Task to carry out: Go through the records that follow and tally the lines with "icon" in them; answer with the number alone.
[Opening Data extracts section]
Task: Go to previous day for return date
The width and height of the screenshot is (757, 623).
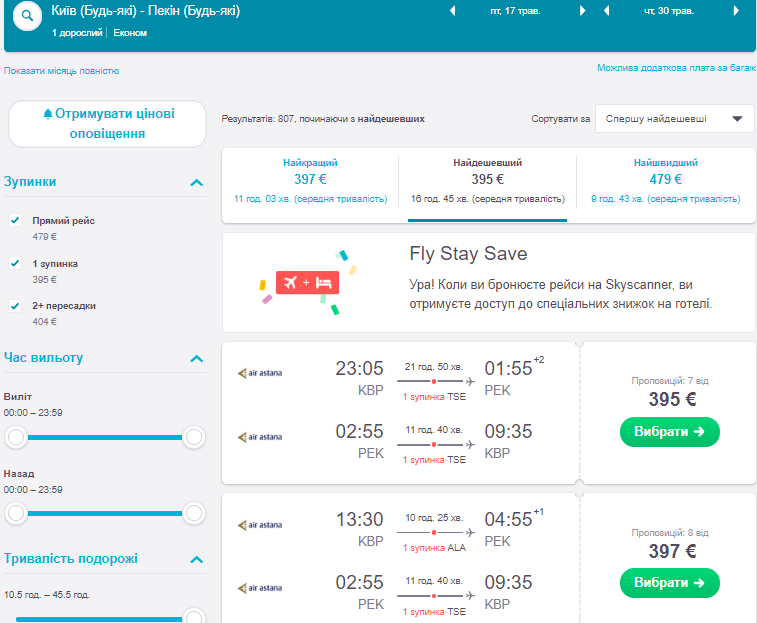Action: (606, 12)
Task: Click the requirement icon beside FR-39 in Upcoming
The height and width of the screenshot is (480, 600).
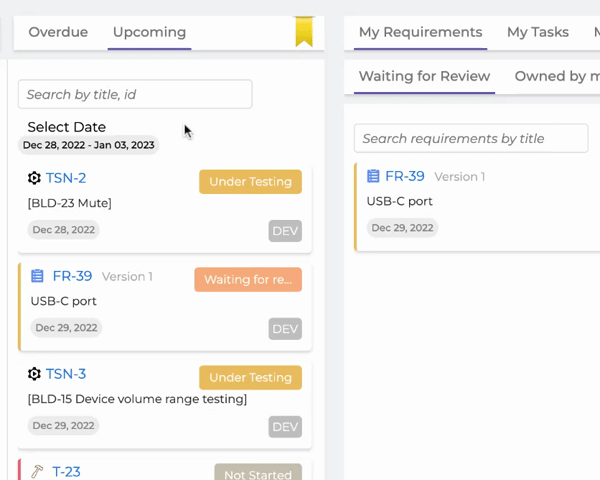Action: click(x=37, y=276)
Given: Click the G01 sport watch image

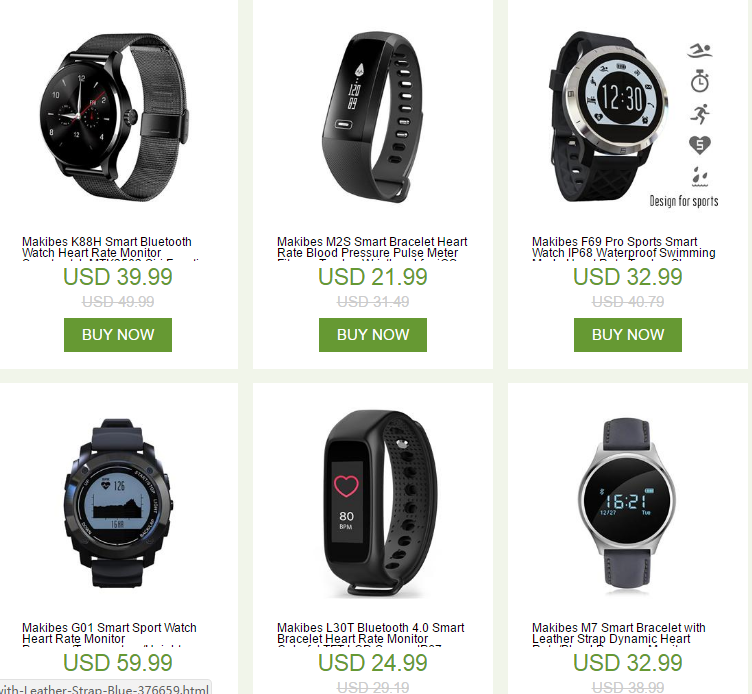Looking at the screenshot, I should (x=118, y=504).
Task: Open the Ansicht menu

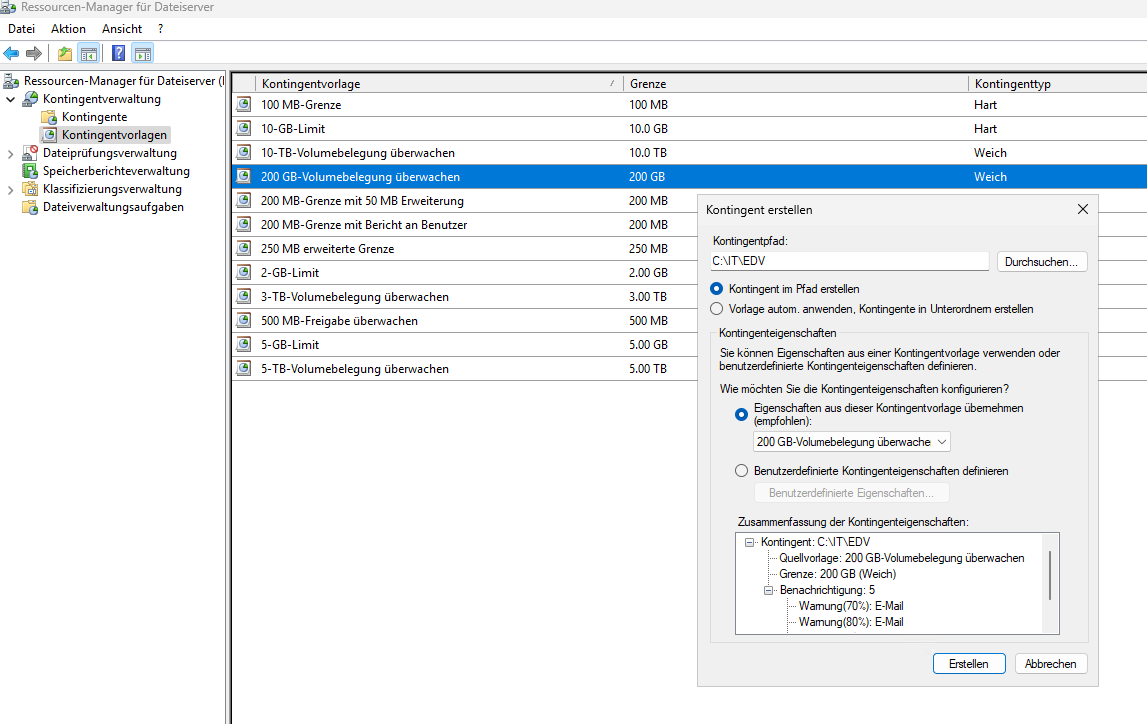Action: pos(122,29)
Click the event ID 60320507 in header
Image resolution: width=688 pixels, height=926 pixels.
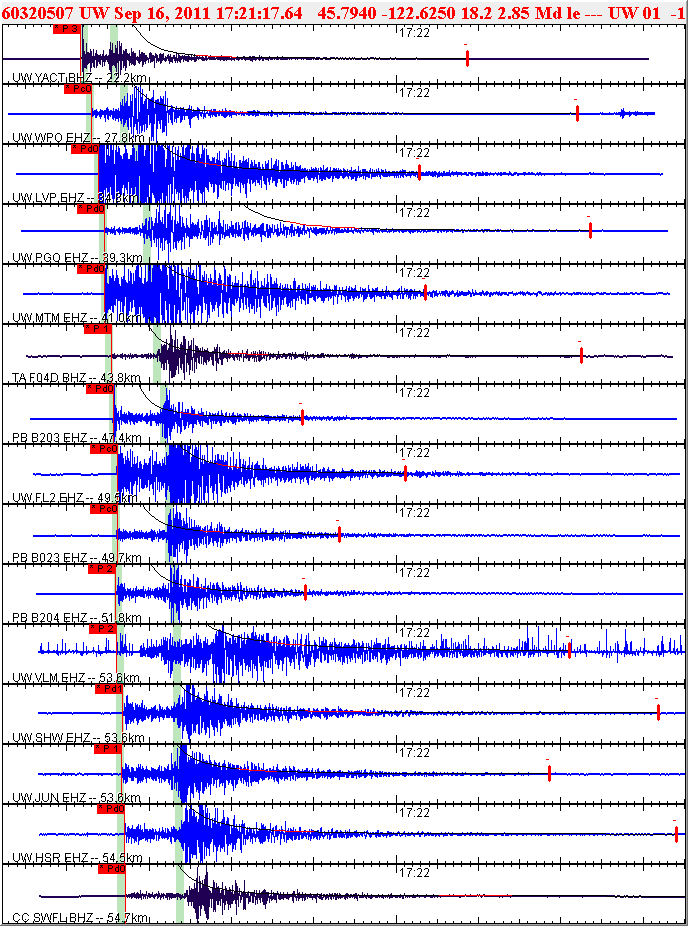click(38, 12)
[Closing Data extracts section]
[Opening Data extracts section]
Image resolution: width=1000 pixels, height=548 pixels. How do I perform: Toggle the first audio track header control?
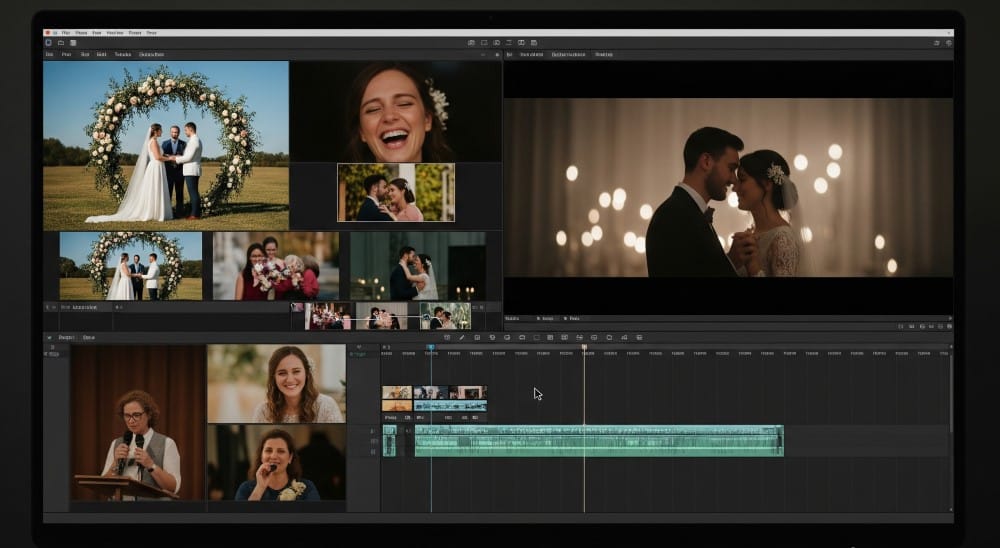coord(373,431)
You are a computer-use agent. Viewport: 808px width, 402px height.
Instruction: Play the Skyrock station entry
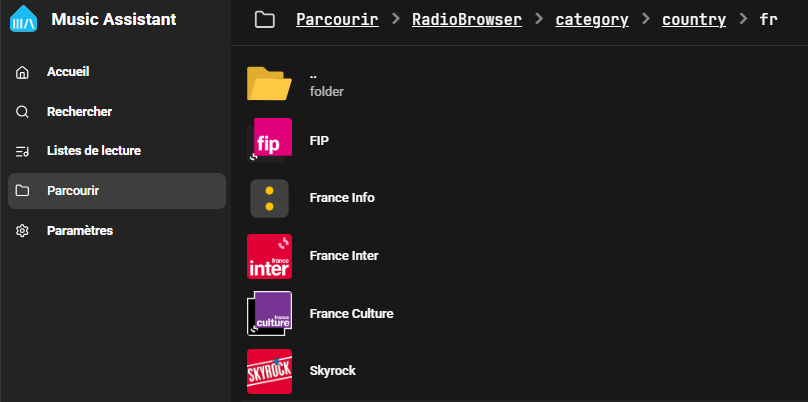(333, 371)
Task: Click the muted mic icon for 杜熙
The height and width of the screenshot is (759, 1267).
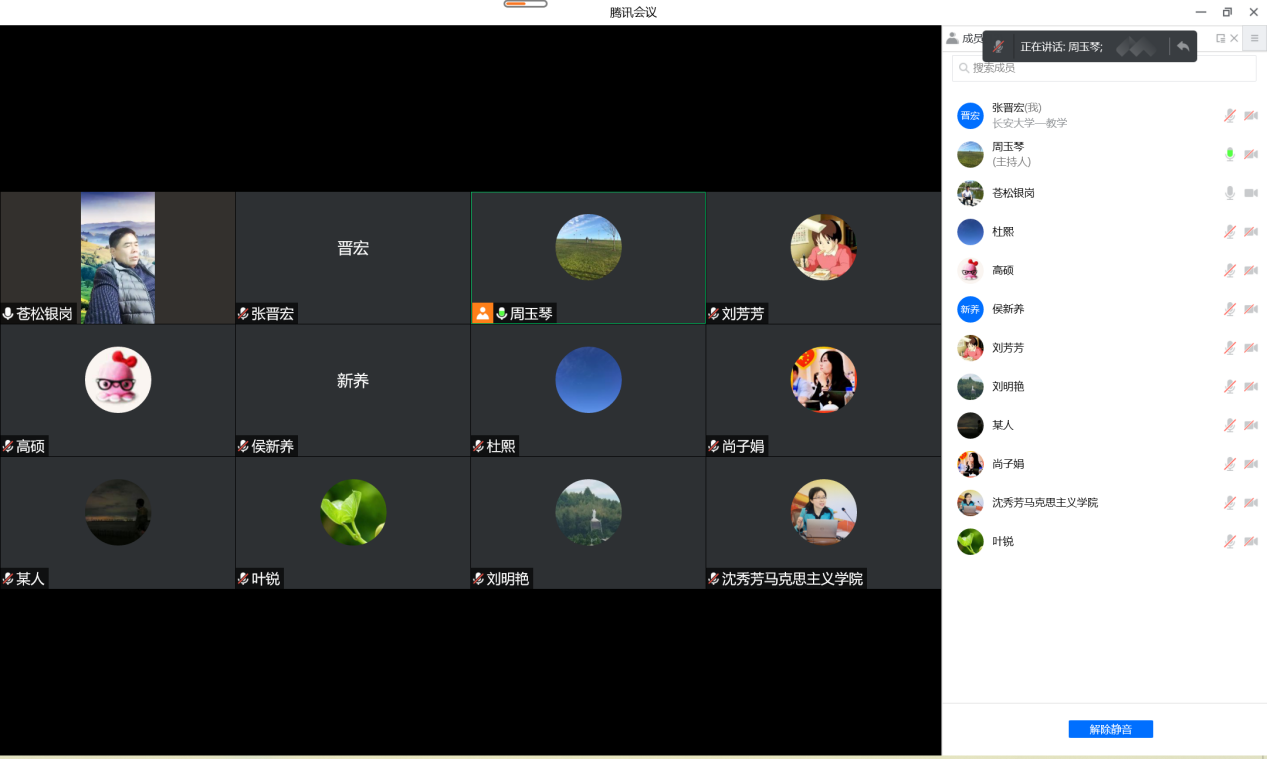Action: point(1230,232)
[Closing Data extracts section]
Result of this exercise: 2